Yes, they admit, elections are being held, Libya has abandoned its weapons of mass destruction, Lebanese are marching in the streets, the Palestinians have held their first legitimate election; and yes, the overthrow of tyrannies in Afghanistan and Iraq and the televised images of Iraqi and Afghan women voting have contributed to this movement, but it was all done “badly,” these critics complain—as though there were some easy, cost-free recipe for simultaneously overthrowing two murderous tyrannies and bringing democracy to peoples who had never known it. Or the critics assert that the forces of democracy were already in motion and so all these events would have taken place without the invasion of Iraq—a counterfactual impossible, of course, to ever test, and redolent of those who refused to give Reagan credit for the demise of the Soviet Union. Blinded by partisan Bushopobia, these critics simply cannot admit that they were wrong and that one of the great liberal Democratic Party ideals, the spread of democracy and freedom, has been advanced by a Republican.
Given the nature of democratic politics and the election cycle, these voices of partisan criticism represent a very real threat to the continuity necessary for this effort to succeed. Countering that criticism with facts and argument will be a necessary part of that effort. Equally dangerous is the self-doubt about liberal democracy and free-market economies that drives the global protest network, that congeries of starry-eyed environmentalists, old-line communists, half-wit movie stars, neo-hippie college students, and all those other Westerners who cocooned in luxury entertain fantasies of utopian perfection. Their impatience with the cost of protecting and advancing the ideals from which they benefit could easily spread, particularly given the setbacks sure to come in the years ahead, and such widespread discontent could return us again to the timidity and doubt that characterized the seventies.

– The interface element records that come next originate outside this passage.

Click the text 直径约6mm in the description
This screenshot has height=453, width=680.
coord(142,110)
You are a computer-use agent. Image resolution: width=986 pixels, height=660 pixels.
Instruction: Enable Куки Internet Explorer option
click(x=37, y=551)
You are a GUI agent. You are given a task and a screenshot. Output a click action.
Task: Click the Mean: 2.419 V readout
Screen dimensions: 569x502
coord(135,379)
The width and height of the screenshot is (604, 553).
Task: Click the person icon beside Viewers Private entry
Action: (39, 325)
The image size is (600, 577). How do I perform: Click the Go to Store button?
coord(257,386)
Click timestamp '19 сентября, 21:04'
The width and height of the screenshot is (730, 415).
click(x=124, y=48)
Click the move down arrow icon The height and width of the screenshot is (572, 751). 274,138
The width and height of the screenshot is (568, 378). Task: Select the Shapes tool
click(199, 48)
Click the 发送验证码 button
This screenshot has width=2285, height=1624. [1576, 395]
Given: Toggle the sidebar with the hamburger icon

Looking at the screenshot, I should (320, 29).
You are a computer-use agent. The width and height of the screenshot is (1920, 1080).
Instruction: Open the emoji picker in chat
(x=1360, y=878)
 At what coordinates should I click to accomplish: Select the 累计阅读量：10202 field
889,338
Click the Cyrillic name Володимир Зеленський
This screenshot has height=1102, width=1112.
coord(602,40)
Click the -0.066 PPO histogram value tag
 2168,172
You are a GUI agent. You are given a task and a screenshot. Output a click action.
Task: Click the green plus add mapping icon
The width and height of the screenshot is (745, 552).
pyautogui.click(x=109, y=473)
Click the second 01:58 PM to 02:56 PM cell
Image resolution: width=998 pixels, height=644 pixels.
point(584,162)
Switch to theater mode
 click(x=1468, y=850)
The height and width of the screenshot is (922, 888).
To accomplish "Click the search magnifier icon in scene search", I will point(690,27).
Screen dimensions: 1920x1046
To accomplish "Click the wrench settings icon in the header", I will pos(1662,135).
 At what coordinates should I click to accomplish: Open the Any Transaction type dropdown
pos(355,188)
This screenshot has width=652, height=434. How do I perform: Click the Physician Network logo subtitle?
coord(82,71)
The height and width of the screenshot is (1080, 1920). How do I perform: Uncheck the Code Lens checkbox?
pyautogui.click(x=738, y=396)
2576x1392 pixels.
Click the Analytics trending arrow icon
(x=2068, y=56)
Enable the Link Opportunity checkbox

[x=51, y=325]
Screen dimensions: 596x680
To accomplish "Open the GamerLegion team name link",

True, nothing like the nuclear-armed Soviet military behemoth of those years exists to resist our efforts, yet in many ways Islamist terrorism is more difficult and insidious than was the Soviet Union, whose jaded ruling elite were motivated by material benefits and power, and so in the end could be swayed by a material calculus. The Islamists, on the other hand, are driven by a vision of ultimate spiritual reality, one so powerful that it justifies the slaughter of innocents. In this they resemble more the Japanese imperial militarists or the Nazis, true believers that only utter and complete destruction could disabuse of their beliefs. The battle against Islamist terrorism, then, will require even more commitment over a longer span of time than the struggle against Soviet communism did. Time will tell whether our democratic politics is compatible with such a lengthy commitment.
Now is not the time to celebrate, then. The struggle has just begun, and the years ahead will be marked by setbacks, mistakes, and at times bloody chaos. Whether we will succeed or not—that is, whether freedom wins out or not—is still an open question, as it has always been.